In the entries that follow, how many lines contain "computer"? Please reply with only the number.

Content starts

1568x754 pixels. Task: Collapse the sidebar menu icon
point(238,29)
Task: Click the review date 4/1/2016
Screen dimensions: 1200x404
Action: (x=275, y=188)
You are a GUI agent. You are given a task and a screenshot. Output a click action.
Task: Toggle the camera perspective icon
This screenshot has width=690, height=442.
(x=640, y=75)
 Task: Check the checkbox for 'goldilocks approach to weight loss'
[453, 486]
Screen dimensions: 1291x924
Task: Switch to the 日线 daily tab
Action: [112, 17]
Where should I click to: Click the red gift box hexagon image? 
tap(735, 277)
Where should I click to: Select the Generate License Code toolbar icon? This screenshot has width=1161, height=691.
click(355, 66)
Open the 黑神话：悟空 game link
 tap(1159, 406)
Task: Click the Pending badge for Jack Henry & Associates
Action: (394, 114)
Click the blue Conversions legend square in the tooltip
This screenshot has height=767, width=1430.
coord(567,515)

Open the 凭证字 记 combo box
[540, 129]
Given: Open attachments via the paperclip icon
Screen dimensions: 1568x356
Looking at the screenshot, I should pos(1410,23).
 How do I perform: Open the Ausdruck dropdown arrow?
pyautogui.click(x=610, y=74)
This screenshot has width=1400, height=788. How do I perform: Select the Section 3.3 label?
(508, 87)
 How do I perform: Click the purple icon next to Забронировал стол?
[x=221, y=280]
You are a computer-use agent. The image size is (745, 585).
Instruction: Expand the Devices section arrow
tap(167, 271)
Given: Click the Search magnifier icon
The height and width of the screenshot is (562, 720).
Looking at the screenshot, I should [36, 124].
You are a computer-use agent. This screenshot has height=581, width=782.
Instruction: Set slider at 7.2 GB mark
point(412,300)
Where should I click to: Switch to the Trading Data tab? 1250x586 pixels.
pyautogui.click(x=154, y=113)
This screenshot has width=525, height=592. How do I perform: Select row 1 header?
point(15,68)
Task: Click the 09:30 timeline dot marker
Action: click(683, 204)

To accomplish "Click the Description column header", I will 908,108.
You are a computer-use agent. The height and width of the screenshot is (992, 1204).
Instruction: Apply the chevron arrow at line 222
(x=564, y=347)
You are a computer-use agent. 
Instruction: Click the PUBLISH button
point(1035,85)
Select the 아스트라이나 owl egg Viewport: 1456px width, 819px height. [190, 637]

Content ends

_WRITTEN REPLY:_
4